The problem> Reproduce exactly, from the data that follows, the line with "Open the Fixtures tab", the line with "Image resolution: width=1171", and every line that lies between them.

□ □ □

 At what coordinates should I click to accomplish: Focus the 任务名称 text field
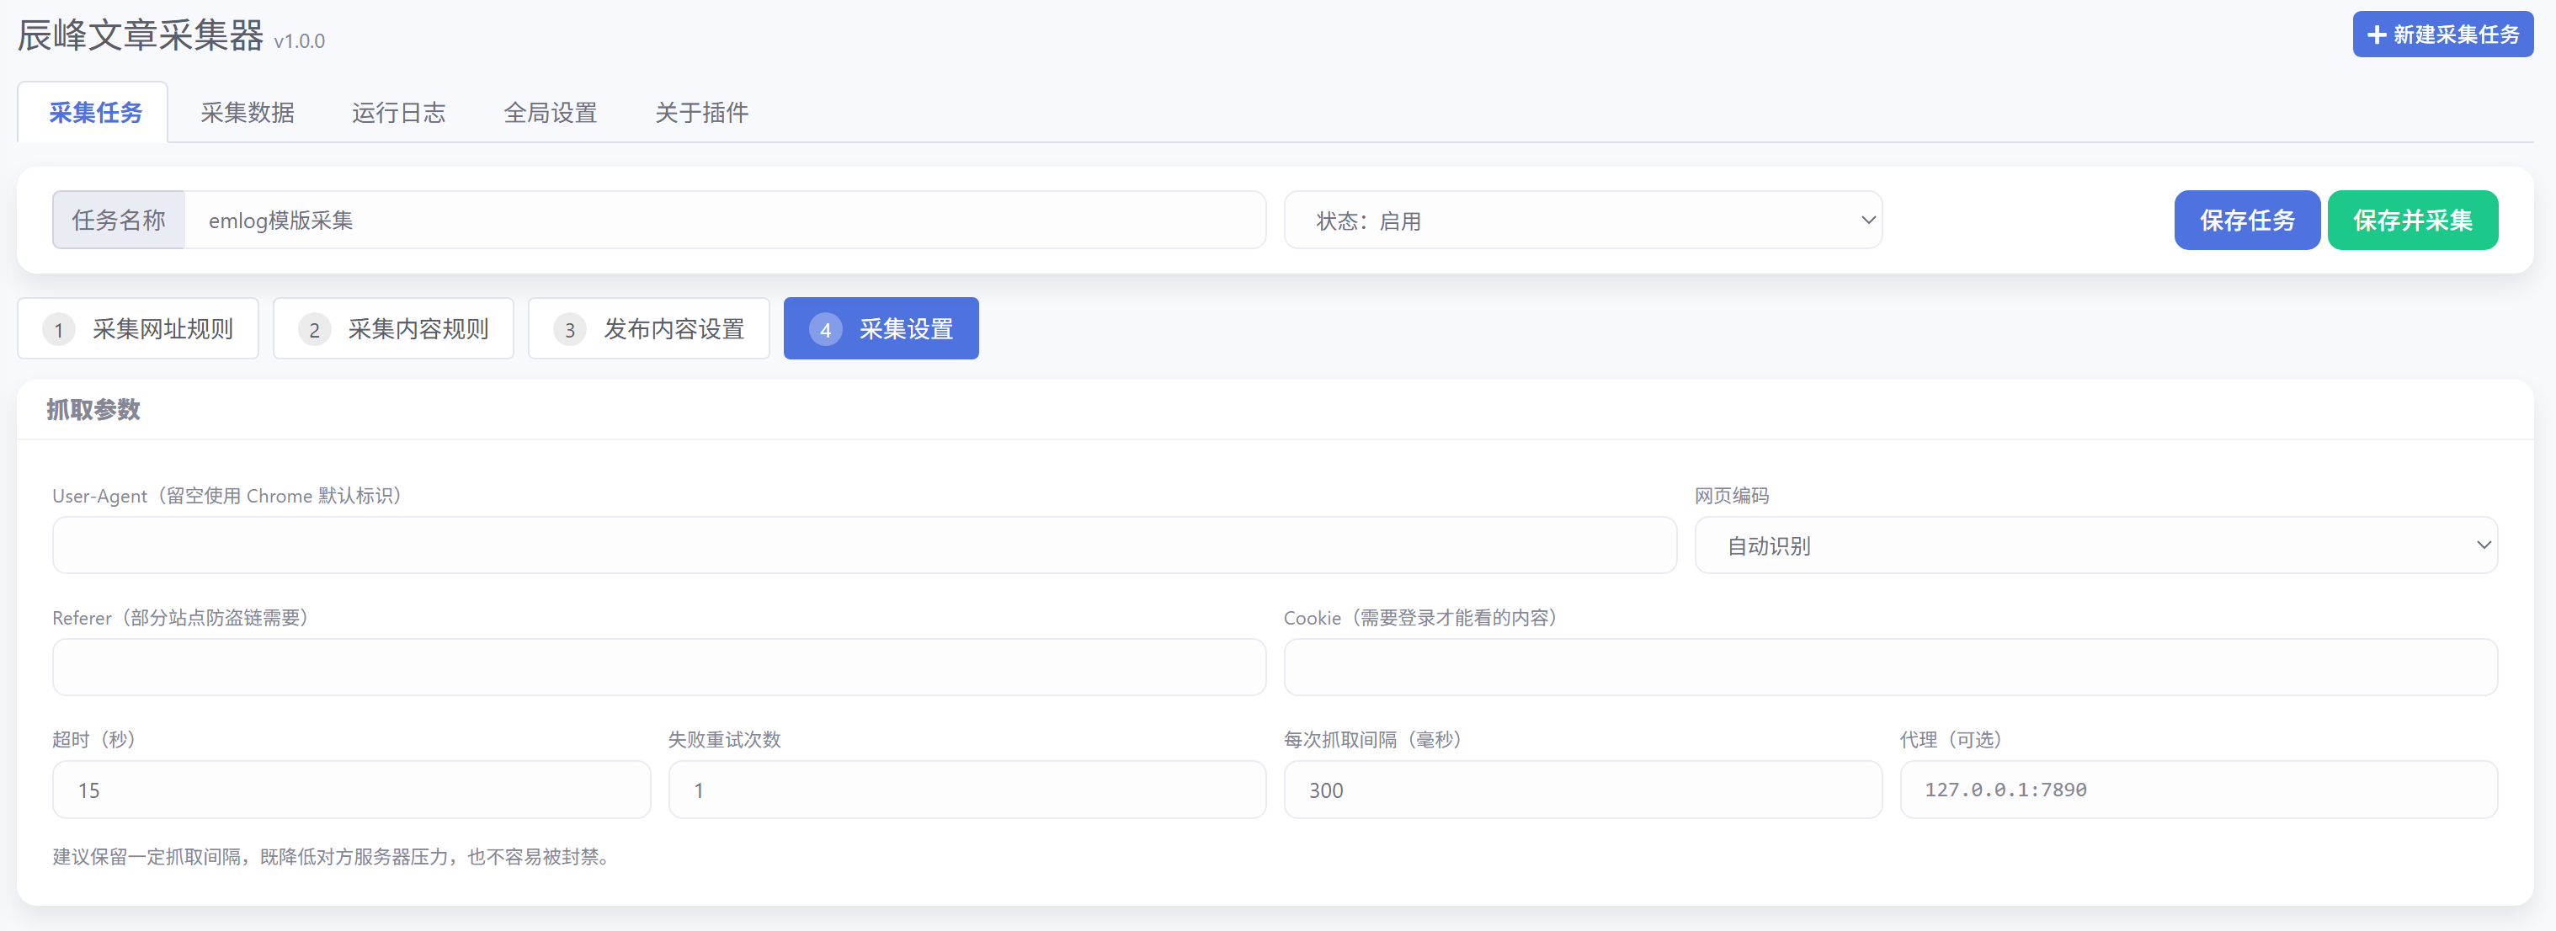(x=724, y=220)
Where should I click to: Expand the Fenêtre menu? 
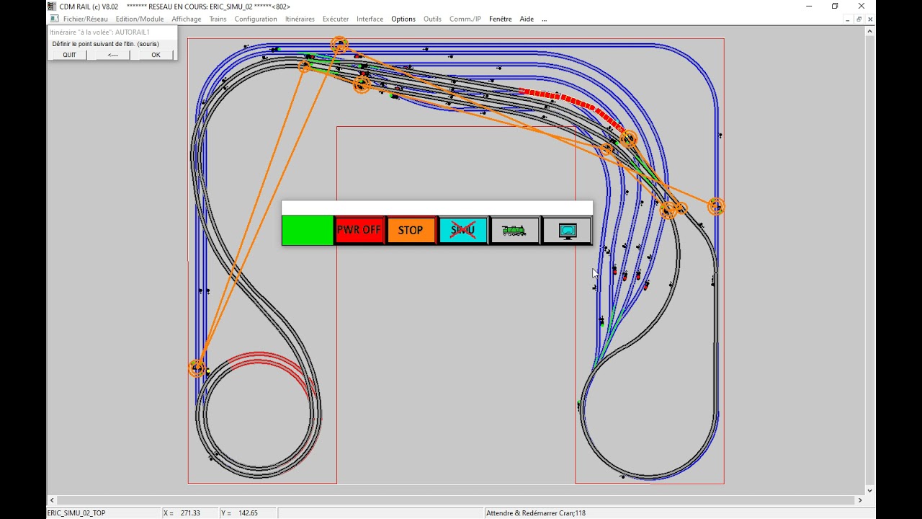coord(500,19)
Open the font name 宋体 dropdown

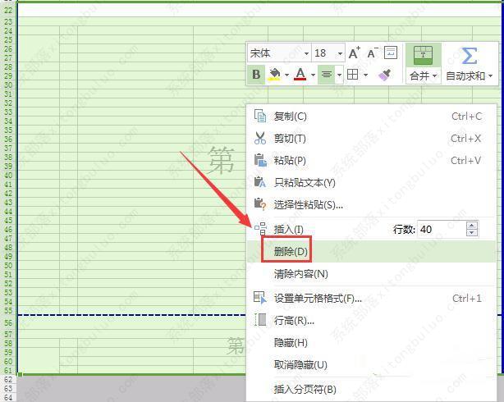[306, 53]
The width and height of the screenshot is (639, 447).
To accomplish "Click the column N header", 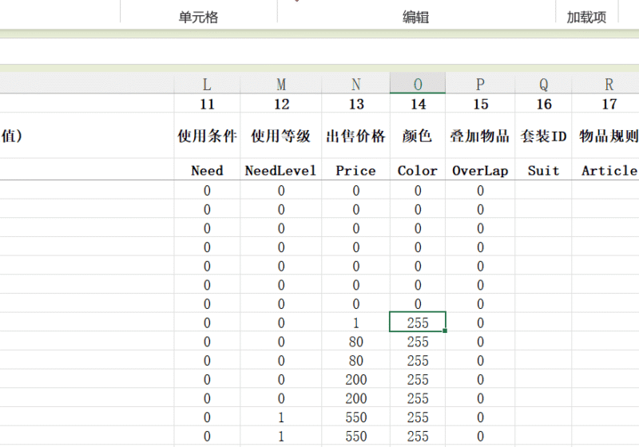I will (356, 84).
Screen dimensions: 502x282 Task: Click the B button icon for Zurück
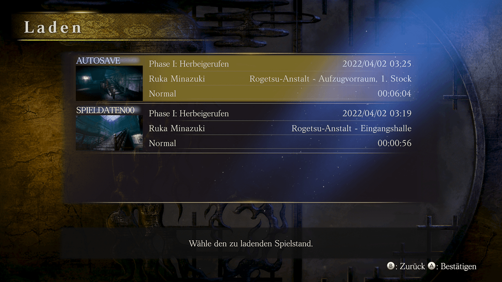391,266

□ □ □

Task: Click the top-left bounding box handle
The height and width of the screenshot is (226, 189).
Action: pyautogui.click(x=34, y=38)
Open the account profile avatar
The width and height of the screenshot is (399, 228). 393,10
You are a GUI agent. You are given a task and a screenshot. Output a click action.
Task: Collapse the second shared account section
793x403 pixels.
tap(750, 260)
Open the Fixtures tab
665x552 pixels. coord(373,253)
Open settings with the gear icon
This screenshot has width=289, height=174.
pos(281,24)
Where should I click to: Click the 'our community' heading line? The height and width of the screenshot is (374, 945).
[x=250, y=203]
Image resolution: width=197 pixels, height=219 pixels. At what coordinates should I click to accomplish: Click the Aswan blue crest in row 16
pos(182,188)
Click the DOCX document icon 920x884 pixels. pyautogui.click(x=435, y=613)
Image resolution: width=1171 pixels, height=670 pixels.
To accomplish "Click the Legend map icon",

□ □ □

Task answer>
Open the Fixtures tab
665x552 pixels. coord(373,253)
Open settings with the gear icon
This screenshot has width=289, height=174.
pos(281,24)
Where should I click to: Click the 'our community' heading line? The height and width of the screenshot is (374, 945).
[x=250, y=203]
Image resolution: width=197 pixels, height=219 pixels. At what coordinates should I click to accomplish: Click the Aswan blue crest in row 16
pos(182,188)
Click the DOCX document icon 920x884 pixels. pyautogui.click(x=435, y=613)
Image resolution: width=1171 pixels, height=670 pixels.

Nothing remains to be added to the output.